EXCERPTED RECORDS

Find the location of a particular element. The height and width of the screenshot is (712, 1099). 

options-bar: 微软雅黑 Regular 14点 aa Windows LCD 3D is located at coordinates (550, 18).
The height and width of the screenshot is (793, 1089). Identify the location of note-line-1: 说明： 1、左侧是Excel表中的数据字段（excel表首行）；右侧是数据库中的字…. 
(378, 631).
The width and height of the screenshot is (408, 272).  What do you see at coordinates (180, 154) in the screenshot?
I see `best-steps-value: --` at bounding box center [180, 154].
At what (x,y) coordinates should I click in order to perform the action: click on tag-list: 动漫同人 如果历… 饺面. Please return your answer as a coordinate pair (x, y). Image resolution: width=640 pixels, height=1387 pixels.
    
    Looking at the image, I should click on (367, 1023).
...
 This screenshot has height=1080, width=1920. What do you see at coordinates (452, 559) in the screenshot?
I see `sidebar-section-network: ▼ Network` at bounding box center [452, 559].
...
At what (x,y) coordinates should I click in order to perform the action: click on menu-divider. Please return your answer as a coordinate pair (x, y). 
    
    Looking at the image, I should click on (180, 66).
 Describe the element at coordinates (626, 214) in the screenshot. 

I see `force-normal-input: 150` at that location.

TASK DIRECTIONS
Please put everything from the line containing "pixels, height=1387 pixels." down to the line containing "Looking at the image, I should click on (367, 1023)." into a numbered list, including both of those lines and omitting any blank lines.

RESPONSE
1. At what (x,y) coordinates should I click in order to perform the action: click on tag-list: 动漫同人 如果历… 饺面. Please return your answer as a coordinate pair (x, y). Image resolution: width=640 pixels, height=1387 pixels.
2.     Looking at the image, I should click on (367, 1023).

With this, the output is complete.